#### Given task
Set out every line of the records below as a numbered list, skipping any blank lines.

Records from a collection:
________________________________________
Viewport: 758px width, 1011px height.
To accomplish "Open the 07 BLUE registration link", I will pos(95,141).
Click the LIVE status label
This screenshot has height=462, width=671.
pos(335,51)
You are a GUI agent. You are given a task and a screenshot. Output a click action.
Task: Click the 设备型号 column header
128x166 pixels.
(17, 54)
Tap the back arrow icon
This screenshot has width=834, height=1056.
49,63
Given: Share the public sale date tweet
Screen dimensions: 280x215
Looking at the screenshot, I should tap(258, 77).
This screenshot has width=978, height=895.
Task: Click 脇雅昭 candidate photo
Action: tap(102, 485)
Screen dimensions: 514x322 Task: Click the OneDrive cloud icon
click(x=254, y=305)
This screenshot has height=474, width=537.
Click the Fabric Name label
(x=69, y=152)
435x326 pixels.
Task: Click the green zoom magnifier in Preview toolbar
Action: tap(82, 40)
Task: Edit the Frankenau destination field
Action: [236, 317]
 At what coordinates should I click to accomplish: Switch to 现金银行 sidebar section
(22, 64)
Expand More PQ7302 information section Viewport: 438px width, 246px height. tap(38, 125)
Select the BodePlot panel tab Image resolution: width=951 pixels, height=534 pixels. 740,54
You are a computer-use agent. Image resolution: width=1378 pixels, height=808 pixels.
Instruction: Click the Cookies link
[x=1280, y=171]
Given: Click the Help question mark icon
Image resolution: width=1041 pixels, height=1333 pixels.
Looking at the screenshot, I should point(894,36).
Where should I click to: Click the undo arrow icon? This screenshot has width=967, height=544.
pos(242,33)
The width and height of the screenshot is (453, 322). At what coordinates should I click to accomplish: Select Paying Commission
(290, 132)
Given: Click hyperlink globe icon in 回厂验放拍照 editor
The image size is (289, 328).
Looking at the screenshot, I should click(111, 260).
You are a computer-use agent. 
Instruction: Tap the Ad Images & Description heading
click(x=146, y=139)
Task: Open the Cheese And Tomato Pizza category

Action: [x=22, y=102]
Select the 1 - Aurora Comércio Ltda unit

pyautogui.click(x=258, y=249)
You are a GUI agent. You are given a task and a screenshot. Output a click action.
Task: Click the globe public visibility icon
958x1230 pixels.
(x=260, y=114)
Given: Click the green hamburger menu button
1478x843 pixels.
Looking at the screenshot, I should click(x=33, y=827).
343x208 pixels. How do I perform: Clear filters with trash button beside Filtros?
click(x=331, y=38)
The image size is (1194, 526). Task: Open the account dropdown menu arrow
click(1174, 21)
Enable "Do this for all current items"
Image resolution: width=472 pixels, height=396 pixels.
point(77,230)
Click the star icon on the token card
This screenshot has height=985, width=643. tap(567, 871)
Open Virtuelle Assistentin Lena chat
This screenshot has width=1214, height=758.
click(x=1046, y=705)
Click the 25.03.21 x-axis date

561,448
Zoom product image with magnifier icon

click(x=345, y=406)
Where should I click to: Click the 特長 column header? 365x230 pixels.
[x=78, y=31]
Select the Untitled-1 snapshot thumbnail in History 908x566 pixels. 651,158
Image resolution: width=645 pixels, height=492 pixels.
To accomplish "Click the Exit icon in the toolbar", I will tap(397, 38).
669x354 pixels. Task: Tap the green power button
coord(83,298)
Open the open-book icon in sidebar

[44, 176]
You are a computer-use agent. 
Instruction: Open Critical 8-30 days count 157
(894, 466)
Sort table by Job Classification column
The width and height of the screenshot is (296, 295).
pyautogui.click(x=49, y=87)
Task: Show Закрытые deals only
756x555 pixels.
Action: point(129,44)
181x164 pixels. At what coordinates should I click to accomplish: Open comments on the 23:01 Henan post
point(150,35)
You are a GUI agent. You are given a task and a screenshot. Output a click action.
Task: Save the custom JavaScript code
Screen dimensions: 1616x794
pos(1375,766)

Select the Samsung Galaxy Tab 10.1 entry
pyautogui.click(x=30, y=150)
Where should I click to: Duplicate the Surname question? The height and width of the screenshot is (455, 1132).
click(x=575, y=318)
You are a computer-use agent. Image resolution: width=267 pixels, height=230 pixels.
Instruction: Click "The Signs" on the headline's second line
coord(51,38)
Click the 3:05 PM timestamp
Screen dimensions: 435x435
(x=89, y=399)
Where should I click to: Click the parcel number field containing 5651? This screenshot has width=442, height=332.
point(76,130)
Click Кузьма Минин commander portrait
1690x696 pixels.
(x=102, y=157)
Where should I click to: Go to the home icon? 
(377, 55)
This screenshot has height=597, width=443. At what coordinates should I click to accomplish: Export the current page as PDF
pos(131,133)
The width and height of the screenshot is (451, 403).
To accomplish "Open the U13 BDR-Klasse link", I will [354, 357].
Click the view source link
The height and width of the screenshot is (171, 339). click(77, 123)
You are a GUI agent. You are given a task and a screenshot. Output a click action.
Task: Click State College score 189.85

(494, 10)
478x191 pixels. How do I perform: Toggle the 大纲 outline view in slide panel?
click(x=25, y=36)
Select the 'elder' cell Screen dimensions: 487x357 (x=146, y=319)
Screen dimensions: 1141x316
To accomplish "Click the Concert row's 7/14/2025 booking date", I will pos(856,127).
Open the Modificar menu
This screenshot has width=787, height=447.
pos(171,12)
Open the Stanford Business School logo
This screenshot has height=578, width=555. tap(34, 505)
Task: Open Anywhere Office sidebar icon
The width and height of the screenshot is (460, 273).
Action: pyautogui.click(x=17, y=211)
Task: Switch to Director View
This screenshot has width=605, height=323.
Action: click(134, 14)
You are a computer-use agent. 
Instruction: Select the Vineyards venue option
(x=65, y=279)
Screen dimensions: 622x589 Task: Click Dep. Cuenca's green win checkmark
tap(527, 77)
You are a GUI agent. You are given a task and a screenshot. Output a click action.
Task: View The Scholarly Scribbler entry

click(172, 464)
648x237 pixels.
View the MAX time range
________________________________________
#### Solved problem
1. Viewport: 758px width, 1011px height.
2. To accomplish "Open the 07 BLUE registration link", I will pos(95,141).
3. Click the LIVE status label
4. This screenshot has height=462, width=671.
5. pos(335,51)
6. You are a GUI agent. You are given a task and a screenshot. Output a click action.
7. Task: Click the 设备型号 column header
8. 128x166 pixels.
9. (17, 54)
10. Tap the back arrow icon
11. This screenshot has width=834, height=1056.
12. 49,63
13. Given: Share the public sale date tweet
14. Screen dimensions: 280x215
15. Looking at the screenshot, I should tap(258, 77).
16. This screenshot has width=978, height=895.
17. Task: Click 脇雅昭 candidate photo
18. Action: tap(102, 485)
19. Screen dimensions: 514x322 Task: Click the OneDrive cloud icon
20. click(x=254, y=305)
21. This screenshot has height=474, width=537.
22. Click the Fabric Name label
23. (x=69, y=152)
24. 435x326 pixels.
25. Task: Click the green zoom magnifier in Preview toolbar
26. Action: tap(82, 40)
27. Task: Edit the Frankenau destination field
28. Action: [236, 317]
29.  At what coordinates should I click to accomplish: Switch to 现金银行 sidebar section
30. (22, 64)
31. Expand More PQ7302 information section Viewport: 438px width, 246px height. tap(38, 125)
32. Select the BodePlot panel tab Image resolution: width=951 pixels, height=534 pixels. 740,54
33. You are a computer-use agent. Image resolution: width=1378 pixels, height=808 pixels.
34. Instruction: Click the Cookies link
35. [x=1280, y=171]
36. Given: Click the Help question mark icon
37. Image resolution: width=1041 pixels, height=1333 pixels.
38. Looking at the screenshot, I should point(894,36).
39. Where should I click to: Click the undo arrow icon? This screenshot has width=967, height=544.
40. pos(242,33)
41. The width and height of the screenshot is (453, 322). At what coordinates should I click to accomplish: Select Paying Commission
42. (290, 132)
43. Given: Click hyperlink globe icon in 回厂验放拍照 editor
44. The image size is (289, 328).
45. Looking at the screenshot, I should click(111, 260).
46. You are a computer-use agent. 
47. Instruction: Tap the Ad Images & Description heading
48. click(x=146, y=139)
49. Task: Open the Cheese And Tomato Pizza category
50. Action: [x=22, y=102]
51. Select the 1 - Aurora Comércio Ltda unit
52. pyautogui.click(x=258, y=249)
53. You are a GUI agent. You are given a task and a screenshot. Output a click action.
54. Task: Click the globe public visibility icon
55. 958x1230 pixels.
56. (x=260, y=114)
57. Given: Click the green hamburger menu button
58. 1478x843 pixels.
59. Looking at the screenshot, I should click(x=33, y=827).
60. 343x208 pixels. How do I perform: Clear filters with trash button beside Filtros?
61. click(x=331, y=38)
62. The image size is (1194, 526). Task: Open the account dropdown menu arrow
63. click(1174, 21)
64. Enable "Do this for all current items"
65. Image resolution: width=472 pixels, height=396 pixels.
66. point(77,230)
67. Click the star icon on the token card
68. This screenshot has height=985, width=643. tap(567, 871)
69. Open Virtuelle Assistentin Lena chat
70. This screenshot has width=1214, height=758.
71. click(x=1046, y=705)
72. Click the 25.03.21 x-axis date
73. 561,448
74. Zoom product image with magnifier icon
75. click(x=345, y=406)
76. Where should I click to: Click the 特長 column header? 365x230 pixels.
77. [x=78, y=31]
78. Select the Untitled-1 snapshot thumbnail in History 908x566 pixels. 651,158
79. Image resolution: width=645 pixels, height=492 pixels.
80. To accomplish "Click the Exit icon in the toolbar", I will tap(397, 38).
81. 669x354 pixels. Task: Tap the green power button
82. coord(83,298)
83. Open the open-book icon in sidebar
84. [44, 176]
85. You are a computer-use agent. 
86. Instruction: Open Critical 8-30 days count 157
87. (894, 466)
88. Sort table by Job Classification column
89. The width and height of the screenshot is (296, 295).
90. pyautogui.click(x=49, y=87)
91. Task: Show Закрытые deals only
92. 756x555 pixels.
93. Action: point(129,44)
94. 181x164 pixels. At what coordinates should I click to accomplish: Open comments on the 23:01 Henan post
95. point(150,35)
96. You are a GUI agent. You are given a task and a screenshot. Output a click action.
97. Task: Save the custom JavaScript code
98. Screen dimensions: 1616x794
99. pos(1375,766)
100. Select the Samsung Galaxy Tab 10.1 entry
101. pyautogui.click(x=30, y=150)
102. Where should I click to: Duplicate the Surname question? The height and width of the screenshot is (455, 1132).
103. click(x=575, y=318)
104. You are a computer-use agent. Image resolution: width=267 pixels, height=230 pixels.
105. Instruction: Click "The Signs" on the headline's second line
106. coord(51,38)
107. Click the 3:05 PM timestamp
108. Screen dimensions: 435x435
109. (x=89, y=399)
110. Where should I click to: Click the parcel number field containing 5651? This screenshot has width=442, height=332.
111. point(76,130)
112. Click Кузьма Минин commander portrait
113. 1690x696 pixels.
114. (x=102, y=157)
115. Where should I click to: Go to the home icon? 
116. (377, 55)
117. This screenshot has height=597, width=443. At what coordinates should I click to accomplish: Export the current page as PDF
118. pos(131,133)
119. The width and height of the screenshot is (451, 403).
120. To accomplish "Open the U13 BDR-Klasse link", I will [354, 357].
121. Click the view source link
122. The height and width of the screenshot is (171, 339). click(77, 123)
123. You are a GUI agent. You are given a task and a screenshot. Output a click action.
124. Task: Click State College score 189.85
125. (494, 10)
126. 478x191 pixels. How do I perform: Toggle the 大纲 outline view in slide panel?
127. click(x=25, y=36)
128. Select the 'elder' cell Screen dimensions: 487x357 (x=146, y=319)
129. Screen dimensions: 1141x316
130. To accomplish "Click the Concert row's 7/14/2025 booking date", I will pos(856,127).
131. Open the Modificar menu
132. This screenshot has width=787, height=447.
133. pos(171,12)
134. Open the Stanford Business School logo
135. This screenshot has height=578, width=555. tap(34, 505)
136. Task: Open Anywhere Office sidebar icon
137. The width and height of the screenshot is (460, 273).
138. Action: pyautogui.click(x=17, y=211)
139. Task: Switch to Director View
140. This screenshot has width=605, height=323.
141. Action: click(134, 14)
142. You are a computer-use agent. 
143. Instruction: Select the Vineyards venue option
144. (x=65, y=279)
145. Screen dimensions: 622x589 Task: Click Dep. Cuenca's green win checkmark
146. tap(527, 77)
147. You are a GUI agent. You are given a task and a screenshot. Output a click action.
148. Task: View The Scholarly Scribbler entry
149. click(172, 464)
150. 648x237 pixels.
151. View the MAX time range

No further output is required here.